The Arab Chamber of Commerce and Industry (ARABCCI), also known as ArabCham, is a non-profit organization based in Hong Kong. Established in 2006, it promotes commercial ties between Greater China and the Arab world.

==Activities==

===Shariah Advisory Council===

Shariah Advisory Council Banner

In 2007, the Chamber established a Shariah Advisory Council. Composed of Islamic legal experts, the council provides guidance on Shariah compliance for banking services, financial products, and commercial establishments in the region.

===Hong Kong Islamic Index===
In 2007, the Chamber created the Hong Kong Islamic Index (HKII) to support Hong Kong's development as an Islamic financial center. The index tracks Shariah-compliant companies listed on the Hong Kong Stock Exchange. It initially comprised 78 companies, split evenly between Hong Kong and mainland China-based firms

===Amwal Credit Union===

ACU Logo

The Chamber established the Amwal Credit Union in 2009 to provide Shariah-compliant financial services. It is a member of the Credit Union League of Hong Kong.

===International Islamic Mediation and Arbitration Centre===

International Islamic Mediation and Arbitration Centre Banner

In 2008, the Chamber established the International Islamic Mediation & Arbitration Centre (IMAC) to handle commercial disputes in accordance with Islamic legal principles.

===The Mosque Building Fund===

The Mosque Building Fund Banner

The Mosque Building Fund (MBF) is a charitable fund established by The Arab Chamber of Commerce and Industry in 2008. Its purpose is to finance the construction of mosques, community centers, and other facilities for the Islamic community. The fund collects donations from individuals and institutions, including mandatory Zakat contributions. These facilities serve Hong Kong's Muslim population, which is estimated at 300,000 people.

===HK Institute of Islamic Studies===

Hong Kong Institute of Islamic Studies Banner

The Hong Kong Institute of Islamic Studies (HKIS) was established by The Arab Chamber of Commerce and Industry in 2008 and offers educational programs in Islamic Law (Shariah), Islamic Finance and Banking, and Islamic Insurance (Takaful).
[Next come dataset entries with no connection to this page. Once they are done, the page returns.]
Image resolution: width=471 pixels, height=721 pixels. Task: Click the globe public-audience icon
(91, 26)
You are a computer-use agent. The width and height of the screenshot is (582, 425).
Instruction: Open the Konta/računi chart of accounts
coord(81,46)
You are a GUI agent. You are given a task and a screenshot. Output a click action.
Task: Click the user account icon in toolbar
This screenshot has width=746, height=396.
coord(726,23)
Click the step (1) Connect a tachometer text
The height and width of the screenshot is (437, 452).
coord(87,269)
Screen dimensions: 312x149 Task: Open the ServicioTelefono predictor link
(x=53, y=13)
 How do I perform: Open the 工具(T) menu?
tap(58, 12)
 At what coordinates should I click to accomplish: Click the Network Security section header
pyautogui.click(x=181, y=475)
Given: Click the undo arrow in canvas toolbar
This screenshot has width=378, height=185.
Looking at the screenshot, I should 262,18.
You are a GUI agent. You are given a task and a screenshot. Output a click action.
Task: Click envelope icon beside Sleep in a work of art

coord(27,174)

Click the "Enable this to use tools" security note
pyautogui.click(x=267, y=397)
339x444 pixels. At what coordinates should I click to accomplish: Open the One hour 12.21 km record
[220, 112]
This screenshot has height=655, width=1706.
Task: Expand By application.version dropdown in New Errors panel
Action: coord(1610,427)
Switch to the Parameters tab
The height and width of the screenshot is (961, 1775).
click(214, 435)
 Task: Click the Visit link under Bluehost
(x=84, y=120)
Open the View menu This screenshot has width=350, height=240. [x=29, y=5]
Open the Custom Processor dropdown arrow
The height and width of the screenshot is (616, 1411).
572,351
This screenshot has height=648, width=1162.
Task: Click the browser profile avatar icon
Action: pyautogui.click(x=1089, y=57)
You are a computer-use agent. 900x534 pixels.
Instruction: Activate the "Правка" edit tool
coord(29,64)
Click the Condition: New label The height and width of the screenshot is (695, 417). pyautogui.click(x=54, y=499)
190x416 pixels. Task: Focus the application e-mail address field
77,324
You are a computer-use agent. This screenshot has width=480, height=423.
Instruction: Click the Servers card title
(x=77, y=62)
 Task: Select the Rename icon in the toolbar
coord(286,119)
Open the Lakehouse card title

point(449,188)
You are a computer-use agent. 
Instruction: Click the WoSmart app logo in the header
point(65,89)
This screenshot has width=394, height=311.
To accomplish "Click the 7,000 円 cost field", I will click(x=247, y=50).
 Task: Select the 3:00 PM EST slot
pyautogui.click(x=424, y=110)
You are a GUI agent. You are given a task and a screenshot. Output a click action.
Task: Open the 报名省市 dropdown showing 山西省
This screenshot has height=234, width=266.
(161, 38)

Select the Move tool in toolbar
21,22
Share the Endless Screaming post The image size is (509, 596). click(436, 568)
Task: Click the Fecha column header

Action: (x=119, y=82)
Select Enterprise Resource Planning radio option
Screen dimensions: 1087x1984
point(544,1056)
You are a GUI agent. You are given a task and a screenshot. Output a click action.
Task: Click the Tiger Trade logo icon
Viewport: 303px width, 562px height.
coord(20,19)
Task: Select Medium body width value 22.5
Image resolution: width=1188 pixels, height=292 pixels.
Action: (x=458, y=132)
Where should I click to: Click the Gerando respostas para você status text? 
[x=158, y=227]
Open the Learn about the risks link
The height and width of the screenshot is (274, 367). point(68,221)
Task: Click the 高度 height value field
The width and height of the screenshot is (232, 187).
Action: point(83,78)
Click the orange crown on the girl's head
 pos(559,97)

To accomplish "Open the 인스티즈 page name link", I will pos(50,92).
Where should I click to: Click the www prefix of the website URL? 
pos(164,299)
Programs are offered in co-operation with the Institute of Professional Education and Knowledge of Hong Kong.

==Affiliations==
The Arab Chamber of Commerce and Industry is a member of the Islamic Financial Services Board (IFSB), ICC- World Chambers Network (WCN), World Association of Non-Governmental Organizations (WANGO), and a subscriber to the World Bank- Civil Society Organization.